→ **Input for this task**:
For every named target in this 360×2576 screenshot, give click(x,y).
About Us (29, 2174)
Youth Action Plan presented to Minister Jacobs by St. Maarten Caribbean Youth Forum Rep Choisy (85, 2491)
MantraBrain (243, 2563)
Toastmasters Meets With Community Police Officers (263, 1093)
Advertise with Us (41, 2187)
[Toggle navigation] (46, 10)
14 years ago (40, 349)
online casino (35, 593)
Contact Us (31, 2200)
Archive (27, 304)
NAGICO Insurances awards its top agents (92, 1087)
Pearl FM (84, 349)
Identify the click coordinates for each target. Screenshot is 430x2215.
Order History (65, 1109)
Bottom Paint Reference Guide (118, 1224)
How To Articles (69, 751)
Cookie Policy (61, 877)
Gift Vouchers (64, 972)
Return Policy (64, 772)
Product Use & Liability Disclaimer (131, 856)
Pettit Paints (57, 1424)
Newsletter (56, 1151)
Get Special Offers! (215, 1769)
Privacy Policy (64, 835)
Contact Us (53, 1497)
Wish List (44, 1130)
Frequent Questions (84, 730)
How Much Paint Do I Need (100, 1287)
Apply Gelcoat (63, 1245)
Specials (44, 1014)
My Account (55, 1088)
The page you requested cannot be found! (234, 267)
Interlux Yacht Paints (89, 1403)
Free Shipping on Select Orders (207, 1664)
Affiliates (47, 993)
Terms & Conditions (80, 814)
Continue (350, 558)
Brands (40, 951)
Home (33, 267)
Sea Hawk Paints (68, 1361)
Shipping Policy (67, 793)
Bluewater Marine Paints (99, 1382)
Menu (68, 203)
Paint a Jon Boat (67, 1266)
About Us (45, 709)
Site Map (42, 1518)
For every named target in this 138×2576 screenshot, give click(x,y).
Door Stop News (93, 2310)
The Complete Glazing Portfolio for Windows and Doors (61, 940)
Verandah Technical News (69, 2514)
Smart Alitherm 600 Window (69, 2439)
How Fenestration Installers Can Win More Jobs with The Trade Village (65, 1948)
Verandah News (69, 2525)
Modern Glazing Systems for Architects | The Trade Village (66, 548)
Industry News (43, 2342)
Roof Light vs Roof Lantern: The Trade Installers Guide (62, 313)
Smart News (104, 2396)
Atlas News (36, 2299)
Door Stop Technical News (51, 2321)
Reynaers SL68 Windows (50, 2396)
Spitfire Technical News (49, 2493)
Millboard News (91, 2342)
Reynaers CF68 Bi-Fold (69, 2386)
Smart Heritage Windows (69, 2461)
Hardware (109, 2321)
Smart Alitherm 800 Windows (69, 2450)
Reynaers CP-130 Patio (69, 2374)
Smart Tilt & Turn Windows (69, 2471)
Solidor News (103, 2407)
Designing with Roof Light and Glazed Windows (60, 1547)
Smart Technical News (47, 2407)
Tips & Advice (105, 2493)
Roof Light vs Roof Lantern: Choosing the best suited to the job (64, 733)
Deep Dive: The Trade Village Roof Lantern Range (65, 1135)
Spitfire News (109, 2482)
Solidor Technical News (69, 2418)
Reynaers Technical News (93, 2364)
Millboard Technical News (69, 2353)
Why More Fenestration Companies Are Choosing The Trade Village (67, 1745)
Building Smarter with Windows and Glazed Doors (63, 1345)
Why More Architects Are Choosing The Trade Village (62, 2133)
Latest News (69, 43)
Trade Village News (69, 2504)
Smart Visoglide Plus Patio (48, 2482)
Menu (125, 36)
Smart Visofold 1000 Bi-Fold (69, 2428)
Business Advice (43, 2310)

→ **Problem description**:
Each record is to be restated word for word.

→ **Solution to this task**:
For every named target in this 360×2576 screenshot, give click(x,y).
About Us (29, 2174)
Youth Action Plan presented to Minister Jacobs by St. Maarten Caribbean Youth Forum Rep Choisy (85, 2491)
MantraBrain (243, 2563)
Toastmasters Meets With Community Police Officers (263, 1093)
Advertise with Us (41, 2187)
[Toggle navigation] (46, 10)
14 years ago (40, 349)
online casino (35, 593)
Contact Us (31, 2200)
Archive (27, 304)
NAGICO Insurances awards its top agents (92, 1087)
Pearl FM (84, 349)
Identify the click coordinates for each target. Screenshot is 430x2215.
Order History (65, 1109)
Bottom Paint Reference Guide (118, 1224)
How To Articles (69, 751)
Cookie Policy (61, 877)
Gift Vouchers (64, 972)
Return Policy (64, 772)
Product Use & Liability Disclaimer (131, 856)
Pettit Paints (57, 1424)
Newsletter (56, 1151)
Get Special Offers! (215, 1769)
Privacy Policy (64, 835)
Contact Us (53, 1497)
Wish List (44, 1130)
Frequent Questions (84, 730)
How Much Paint Do I Need (100, 1287)
Apply Gelcoat (63, 1245)
Specials (44, 1014)
My Account (55, 1088)
The page you requested cannot be found! (234, 267)
Interlux Yacht Paints (89, 1403)
Free Shipping on Select Orders (207, 1664)
Affiliates (47, 993)
Terms & Conditions (80, 814)
Continue (350, 558)
Brands (40, 951)
Home (33, 267)
Sea Hawk Paints (68, 1361)
Shipping Policy (67, 793)
Bluewater Marine Paints (99, 1382)
Menu (68, 203)
Paint a Jon Boat (67, 1266)
About Us (45, 709)
Site Map (42, 1518)
For every named target in this 138×2576 screenshot, give click(x,y).
Door Stop News (93, 2310)
The Complete Glazing Portfolio for Windows and Doors (61, 940)
Verandah Technical News (69, 2514)
Smart Alitherm 600 Window (69, 2439)
How Fenestration Installers Can Win More Jobs with The Trade Village (65, 1948)
Verandah News (69, 2525)
Modern Glazing Systems for Architects | The Trade Village (66, 548)
Industry News (43, 2342)
Roof Light vs Roof Lantern: The Trade Installers Guide (62, 313)
Smart News (104, 2396)
Atlas News (36, 2299)
Door Stop Technical News (51, 2321)
Reynaers SL68 Windows (50, 2396)
Spitfire Technical News (49, 2493)
Millboard News (91, 2342)
Reynaers CF68 Bi-Fold (69, 2386)
Smart Heritage Windows (69, 2461)
Hardware (109, 2321)
Smart Alitherm 800 Windows (69, 2450)
Reynaers CP-130 Patio (69, 2374)
Smart Tilt & Turn Windows (69, 2471)
Solidor News (103, 2407)
Designing with Roof Light and Glazed Windows (60, 1547)
Smart Technical News (47, 2407)
Tips & Advice (105, 2493)
Roof Light vs Roof Lantern: Choosing the best suited to the job (64, 733)
Deep Dive: The Trade Village Roof Lantern Range (65, 1135)
Spitfire News (109, 2482)
Solidor Technical News (69, 2418)
Reynaers Technical News (93, 2364)
Millboard Technical News (69, 2353)
Why More Fenestration Companies Are Choosing The Trade Village (67, 1745)
Building Smarter with Windows and Glazed Doors (63, 1345)
Why More Architects Are Choosing The Trade Village (62, 2133)
Latest News (69, 43)
Trade Village News (69, 2504)
Smart Visoglide Plus Patio (48, 2482)
Menu (125, 36)
Smart Visofold 1000 Bi-Fold (69, 2428)
Business Advice (43, 2310)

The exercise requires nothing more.